# Exercise description
Retype all of the entries precisely.

# Data excerpts

· · · · ·

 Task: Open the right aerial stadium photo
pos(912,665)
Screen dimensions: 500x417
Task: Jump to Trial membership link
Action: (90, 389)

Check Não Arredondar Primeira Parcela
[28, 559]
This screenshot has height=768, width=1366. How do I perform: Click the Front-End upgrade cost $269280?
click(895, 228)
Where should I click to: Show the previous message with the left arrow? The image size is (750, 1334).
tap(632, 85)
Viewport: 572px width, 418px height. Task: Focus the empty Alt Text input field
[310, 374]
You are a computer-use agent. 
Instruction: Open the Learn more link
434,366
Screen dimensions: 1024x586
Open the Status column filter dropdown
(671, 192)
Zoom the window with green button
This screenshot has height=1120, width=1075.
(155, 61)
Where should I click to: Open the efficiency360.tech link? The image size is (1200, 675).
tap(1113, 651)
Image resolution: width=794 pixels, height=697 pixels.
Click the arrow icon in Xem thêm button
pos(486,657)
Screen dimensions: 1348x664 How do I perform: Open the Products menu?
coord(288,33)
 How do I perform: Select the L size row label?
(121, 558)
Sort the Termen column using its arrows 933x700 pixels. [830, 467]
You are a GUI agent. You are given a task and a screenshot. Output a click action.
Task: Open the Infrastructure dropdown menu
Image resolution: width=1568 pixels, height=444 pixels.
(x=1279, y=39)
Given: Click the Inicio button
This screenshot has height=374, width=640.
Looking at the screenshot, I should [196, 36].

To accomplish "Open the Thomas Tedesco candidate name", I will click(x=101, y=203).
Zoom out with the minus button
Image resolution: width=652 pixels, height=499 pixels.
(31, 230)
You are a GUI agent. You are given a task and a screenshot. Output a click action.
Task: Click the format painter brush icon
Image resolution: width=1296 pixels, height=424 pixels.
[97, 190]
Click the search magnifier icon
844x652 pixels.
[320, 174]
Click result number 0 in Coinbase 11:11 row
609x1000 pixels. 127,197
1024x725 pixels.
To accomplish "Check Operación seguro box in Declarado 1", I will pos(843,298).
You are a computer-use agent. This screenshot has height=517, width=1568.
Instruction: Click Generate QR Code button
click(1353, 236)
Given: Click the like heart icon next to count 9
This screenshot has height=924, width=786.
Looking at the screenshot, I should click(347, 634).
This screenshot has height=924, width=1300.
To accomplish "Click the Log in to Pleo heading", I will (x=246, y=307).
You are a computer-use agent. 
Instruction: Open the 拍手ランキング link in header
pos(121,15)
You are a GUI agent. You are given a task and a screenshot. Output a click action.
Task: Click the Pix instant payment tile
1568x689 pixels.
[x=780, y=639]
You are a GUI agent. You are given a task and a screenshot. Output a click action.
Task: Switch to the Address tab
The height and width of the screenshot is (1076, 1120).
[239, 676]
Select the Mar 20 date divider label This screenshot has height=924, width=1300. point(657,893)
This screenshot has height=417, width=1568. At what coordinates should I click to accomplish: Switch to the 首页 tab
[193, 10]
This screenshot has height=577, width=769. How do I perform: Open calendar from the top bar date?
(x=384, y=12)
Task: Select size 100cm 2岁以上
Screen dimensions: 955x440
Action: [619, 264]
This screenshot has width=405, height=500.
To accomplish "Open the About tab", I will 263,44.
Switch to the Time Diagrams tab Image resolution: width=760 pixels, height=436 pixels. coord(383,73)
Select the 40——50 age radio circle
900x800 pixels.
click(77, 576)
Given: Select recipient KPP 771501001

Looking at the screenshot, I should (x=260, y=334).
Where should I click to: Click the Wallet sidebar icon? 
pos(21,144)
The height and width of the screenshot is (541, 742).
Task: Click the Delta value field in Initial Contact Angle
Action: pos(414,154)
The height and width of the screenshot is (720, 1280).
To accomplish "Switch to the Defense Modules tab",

· · · · ·

# Reply
 Task: Open the right aerial stadium photo
pos(912,665)
Screen dimensions: 500x417
Task: Jump to Trial membership link
Action: (90, 389)

Check Não Arredondar Primeira Parcela
[28, 559]
This screenshot has height=768, width=1366. How do I perform: Click the Front-End upgrade cost $269280?
click(895, 228)
Where should I click to: Show the previous message with the left arrow? The image size is (750, 1334).
tap(632, 85)
Viewport: 572px width, 418px height. Task: Focus the empty Alt Text input field
[310, 374]
You are a computer-use agent. 
Instruction: Open the Learn more link
434,366
Screen dimensions: 1024x586
Open the Status column filter dropdown
(671, 192)
Zoom the window with green button
This screenshot has height=1120, width=1075.
(155, 61)
Where should I click to: Open the efficiency360.tech link? The image size is (1200, 675).
tap(1113, 651)
Image resolution: width=794 pixels, height=697 pixels.
Click the arrow icon in Xem thêm button
pos(486,657)
Screen dimensions: 1348x664 How do I perform: Open the Products menu?
coord(288,33)
 How do I perform: Select the L size row label?
(121, 558)
Sort the Termen column using its arrows 933x700 pixels. [830, 467]
You are a GUI agent. You are given a task and a screenshot. Output a click action.
Task: Open the Infrastructure dropdown menu
Image resolution: width=1568 pixels, height=444 pixels.
(x=1279, y=39)
Given: Click the Inicio button
This screenshot has height=374, width=640.
Looking at the screenshot, I should [196, 36].

To accomplish "Open the Thomas Tedesco candidate name", I will click(x=101, y=203).
Zoom out with the minus button
Image resolution: width=652 pixels, height=499 pixels.
(31, 230)
You are a GUI agent. You are given a task and a screenshot. Output a click action.
Task: Click the format painter brush icon
Image resolution: width=1296 pixels, height=424 pixels.
[97, 190]
Click the search magnifier icon
844x652 pixels.
[320, 174]
Click result number 0 in Coinbase 11:11 row
609x1000 pixels. 127,197
1024x725 pixels.
To accomplish "Check Operación seguro box in Declarado 1", I will pos(843,298).
You are a computer-use agent. This screenshot has height=517, width=1568.
Instruction: Click Generate QR Code button
click(1353, 236)
Given: Click the like heart icon next to count 9
This screenshot has height=924, width=786.
Looking at the screenshot, I should click(347, 634).
This screenshot has height=924, width=1300.
To accomplish "Click the Log in to Pleo heading", I will (x=246, y=307).
You are a computer-use agent. 
Instruction: Open the 拍手ランキング link in header
pos(121,15)
You are a GUI agent. You are given a task and a screenshot. Output a click action.
Task: Click the Pix instant payment tile
1568x689 pixels.
[x=780, y=639]
You are a GUI agent. You are given a task and a screenshot. Output a click action.
Task: Switch to the Address tab
The height and width of the screenshot is (1076, 1120).
[239, 676]
Select the Mar 20 date divider label This screenshot has height=924, width=1300. point(657,893)
This screenshot has height=417, width=1568. At what coordinates should I click to accomplish: Switch to the 首页 tab
[193, 10]
This screenshot has height=577, width=769. How do I perform: Open calendar from the top bar date?
(x=384, y=12)
Task: Select size 100cm 2岁以上
Screen dimensions: 955x440
Action: [619, 264]
This screenshot has width=405, height=500.
To accomplish "Open the About tab", I will 263,44.
Switch to the Time Diagrams tab Image resolution: width=760 pixels, height=436 pixels. coord(383,73)
Select the 40——50 age radio circle
900x800 pixels.
click(77, 576)
Given: Select recipient KPP 771501001

Looking at the screenshot, I should (x=260, y=334).
Where should I click to: Click the Wallet sidebar icon? 
pos(21,144)
The height and width of the screenshot is (541, 742).
Task: Click the Delta value field in Initial Contact Angle
Action: pos(414,154)
The height and width of the screenshot is (720, 1280).
To accomplish "Switch to the Defense Modules tab",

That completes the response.